In this photo released by the South Korean Unification Ministry, the head of North Korea's delegation Kim Song Hye, center, shakes hands with South Korean delegate Kwon Young-yang, right, as South Korea's Unification Policy Officer Chun Hae-sung, second from right, shakes hands with an unidentified North Korean officer, left, upon their arrival for a meeting at the southern side of Panmunjom, which has separated the two Koreas since the Korean War, in Paju, north of Seoul, South Korea, Sunday, June 9, 2013 (Photo: AP)
Just hours before North and South Korea are scheduled to hold their first high-level talks for six years, it was still unclear Tuesday exactly who would be doing the talking.
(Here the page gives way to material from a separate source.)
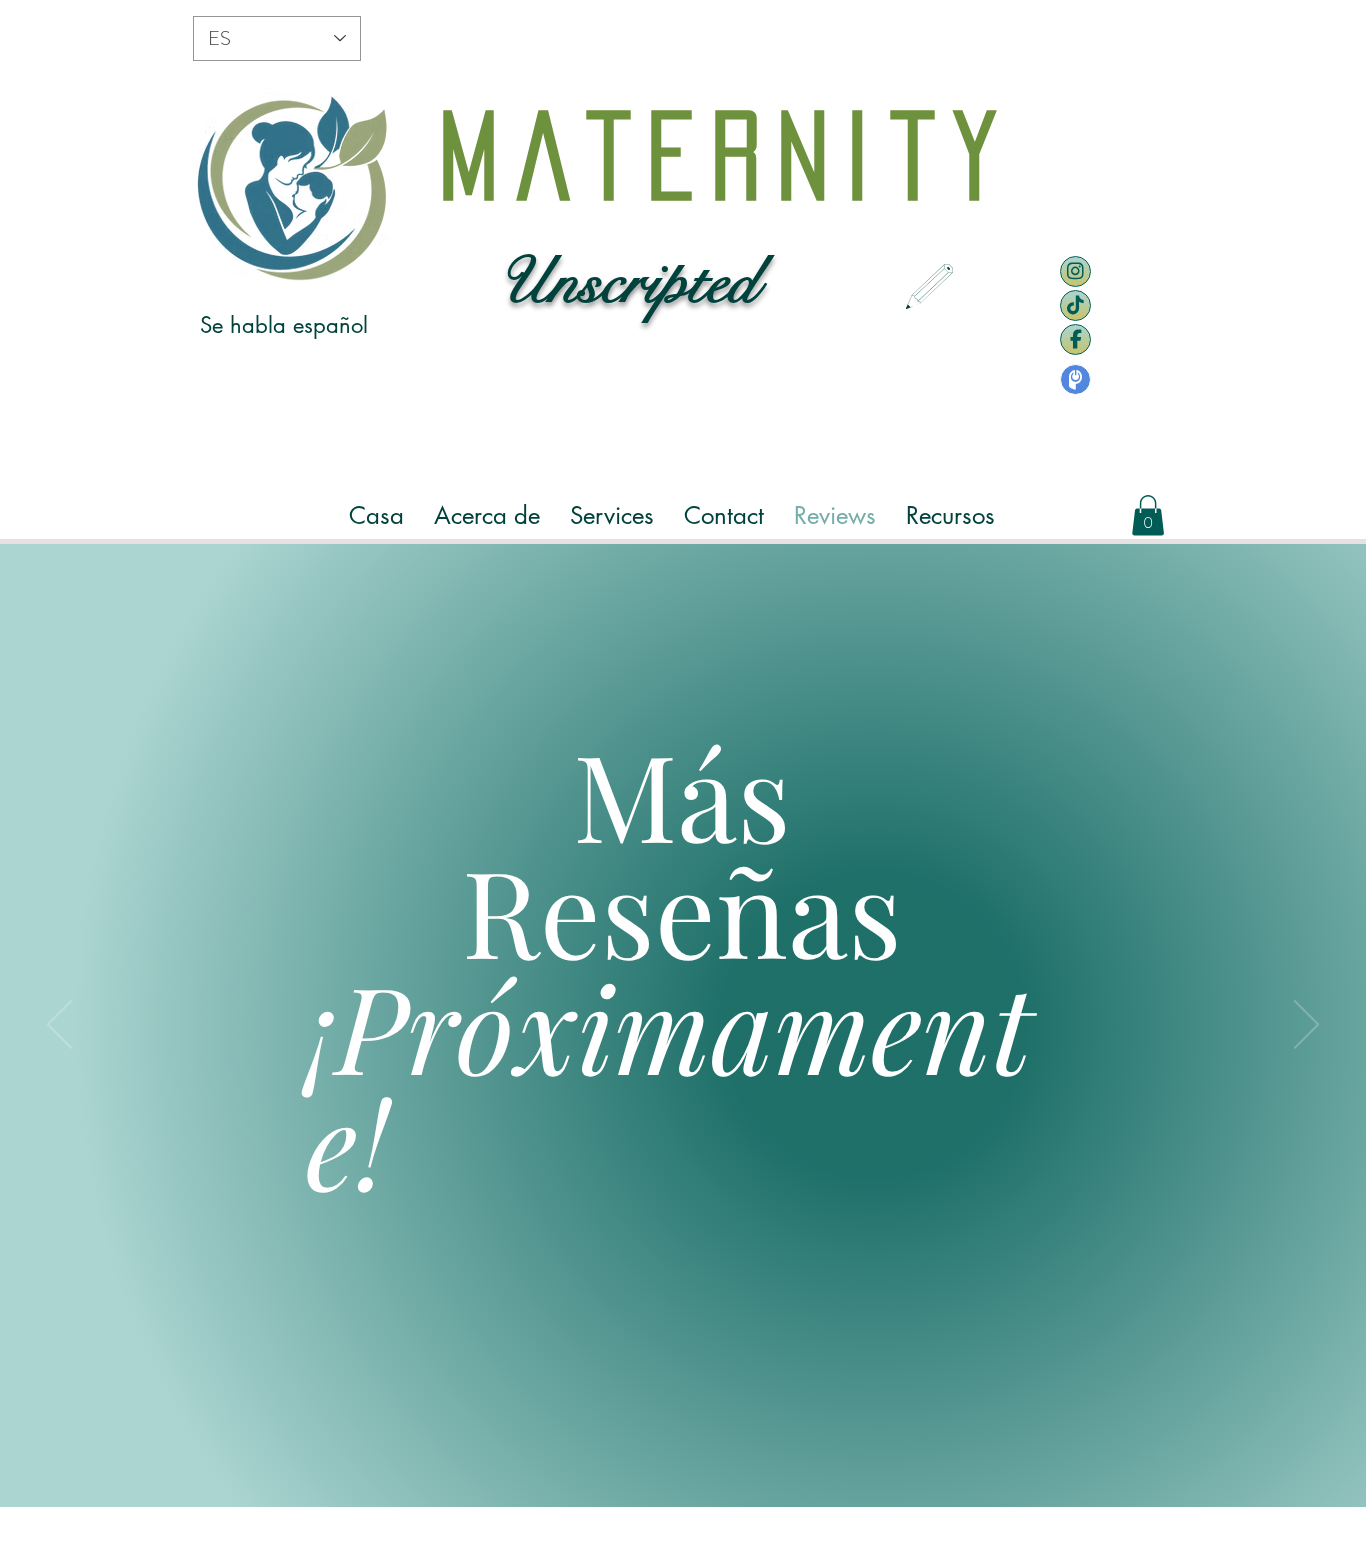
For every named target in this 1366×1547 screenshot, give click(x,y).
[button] (487, 515)
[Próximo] (1306, 1026)
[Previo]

A five-member North Korean negotiating team is supposed to cross the land border early Wednesday morning and drive down to the South Korean capital where the talks are to be held in the Grand Hilton hotel in Seoul.
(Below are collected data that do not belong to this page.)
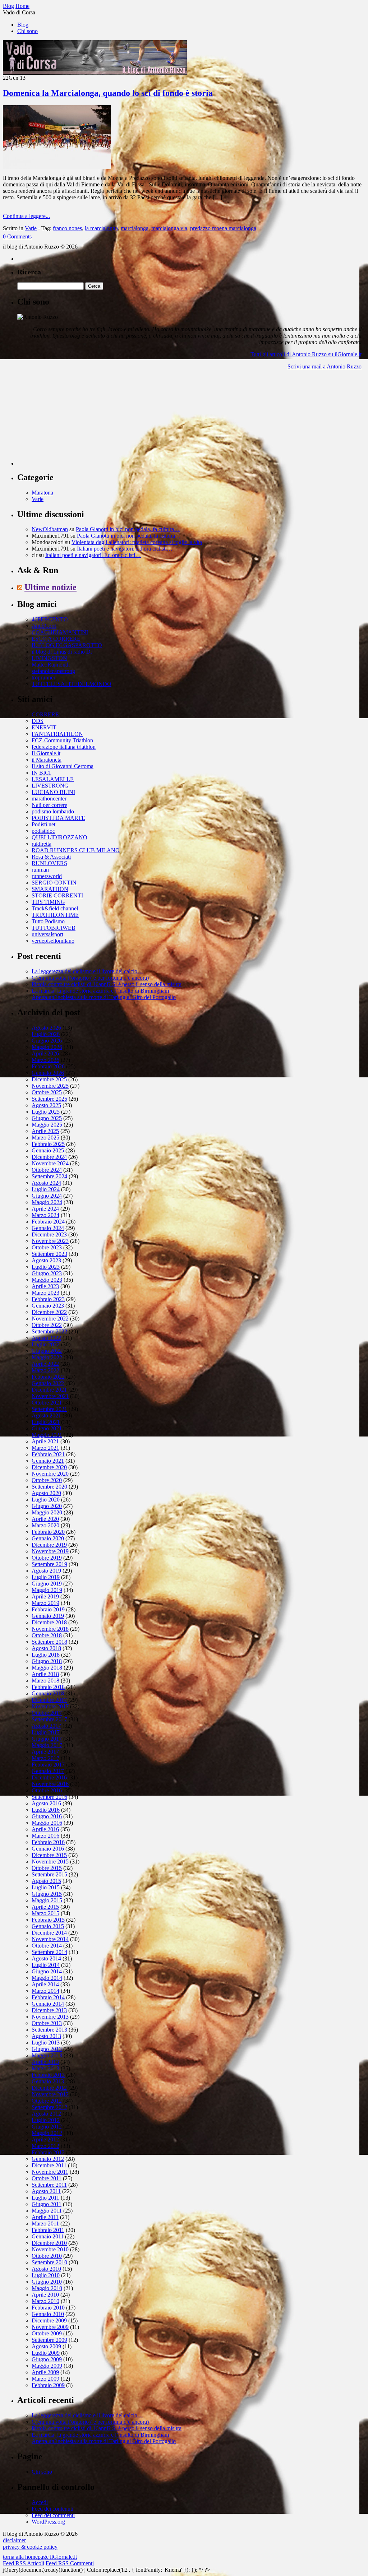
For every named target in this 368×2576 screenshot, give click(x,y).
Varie (31, 228)
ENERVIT (44, 727)
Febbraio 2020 (48, 1532)
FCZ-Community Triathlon (62, 740)
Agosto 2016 (46, 1803)
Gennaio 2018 (48, 1693)
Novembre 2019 (50, 1551)
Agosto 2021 (46, 1415)
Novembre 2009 (50, 2327)
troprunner (43, 677)
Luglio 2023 (46, 1267)
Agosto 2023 (46, 1260)
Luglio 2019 (46, 1577)
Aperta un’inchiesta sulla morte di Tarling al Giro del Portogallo (104, 997)
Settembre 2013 (49, 2030)
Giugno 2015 (47, 1894)
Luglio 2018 (46, 1655)
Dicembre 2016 (49, 1777)
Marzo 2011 (45, 2223)
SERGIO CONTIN (54, 882)
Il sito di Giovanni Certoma (62, 766)
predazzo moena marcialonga (223, 228)
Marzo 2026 (45, 1060)
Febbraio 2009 (48, 2385)
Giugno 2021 (47, 1428)
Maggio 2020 (47, 1512)
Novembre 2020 (50, 1474)
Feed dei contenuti (52, 2509)
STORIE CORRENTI (57, 895)
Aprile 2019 (45, 1596)
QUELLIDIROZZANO (59, 837)
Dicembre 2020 (49, 1467)
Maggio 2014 (47, 1978)
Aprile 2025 (45, 1131)
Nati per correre (49, 805)
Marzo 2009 (45, 2379)
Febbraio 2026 (48, 1066)
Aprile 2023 (45, 1286)
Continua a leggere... (26, 216)
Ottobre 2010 (47, 2256)
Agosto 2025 (46, 1105)
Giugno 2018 (47, 1661)
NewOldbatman (50, 529)
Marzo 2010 (45, 2301)
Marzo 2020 (45, 1525)
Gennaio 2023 (48, 1306)
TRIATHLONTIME (55, 915)
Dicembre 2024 (49, 1157)
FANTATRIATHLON (57, 734)
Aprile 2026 (45, 1053)
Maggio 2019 (47, 1590)
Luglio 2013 (46, 2042)
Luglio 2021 (46, 1422)
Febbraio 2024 (48, 1222)
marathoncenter (49, 798)
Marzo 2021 (45, 1448)
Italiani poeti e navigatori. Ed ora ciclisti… (124, 549)
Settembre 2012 (49, 2107)
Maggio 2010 (47, 2288)
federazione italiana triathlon (64, 747)
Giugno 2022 (47, 1351)
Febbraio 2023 (48, 1299)
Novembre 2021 (50, 1396)
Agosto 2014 (46, 1958)
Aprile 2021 (45, 1441)
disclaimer (14, 2540)
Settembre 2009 (49, 2340)
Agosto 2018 (46, 1648)
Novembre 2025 (50, 1086)
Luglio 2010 (46, 2275)
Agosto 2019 (46, 1571)
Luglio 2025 (46, 1112)
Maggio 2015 (47, 1900)
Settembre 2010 (49, 2262)
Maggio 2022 (47, 1357)
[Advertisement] (71, 420)
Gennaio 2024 (48, 1228)
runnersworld (47, 876)
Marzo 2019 (45, 1603)
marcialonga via (169, 228)
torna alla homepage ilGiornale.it (40, 2557)
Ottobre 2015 (47, 1868)
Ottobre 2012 (47, 2101)
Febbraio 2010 (48, 2308)
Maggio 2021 (47, 1435)
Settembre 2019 (49, 1564)
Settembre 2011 (49, 2185)
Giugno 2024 (47, 1196)
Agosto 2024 (46, 1183)
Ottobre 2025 (47, 1092)
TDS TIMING (48, 902)
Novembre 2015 (50, 1861)
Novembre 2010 (50, 2249)
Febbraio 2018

After a lengthy delay, the two sides finally exchanged lists identifying the proposed members of their respective delegations on Tuesday afternoon.
"But the North said it had an issue with the chief delegate from our side," a South Korean government official said without elaborating.
"Since then, exchanges between the two sides have been continuing," the official told AFP on condition of anonymity.
Neither list was made public.
After months of elevated military tensions that triggered dramatic threats of nuclear war, it is enough for many on the Korean peninsula and beyond that the two Koreas are holding any sort of dialogue at all.
But if both sides are sincere about making tangible progress, then their delegations need to be headed by someone with the authority to negotiate and make decisions.
South Korea had wanted the two-day talks to be between its pointman on North Korea, Unification Minister Ryoo Kihl-Jae, and his counterpart in Pyongyang, Kim Yang-Gon.
A dialogue at that ministerial level has not been held since 2007.
But North Korea refused, and the two sides ended up agreeing to field government officials with some ill-defined responsibility for inter-Korean affairs.
The lack of clarity was clearly behind Tuesday's continued haggling over the chief delegates, and demonstrated the deep level of mistrust that still dominates inter-Korean relations.
The talks in Seoul are supposed to focus on a pair of suspended joint commercial projects, including the Kaesong industrial complex that North Korea effectively closed in April at the height of the recent tensions.
South Korean President Park Geun-Hye said Tuesday she hoped the talks would mark a "first step" in a trust-building process to bring some permanent level of peace and stability to the Korean peninsula.
Park insists substantive dialogue on wider issues can only take place if the North shows some tangible commitment to abandoning its nuclear weapons programme.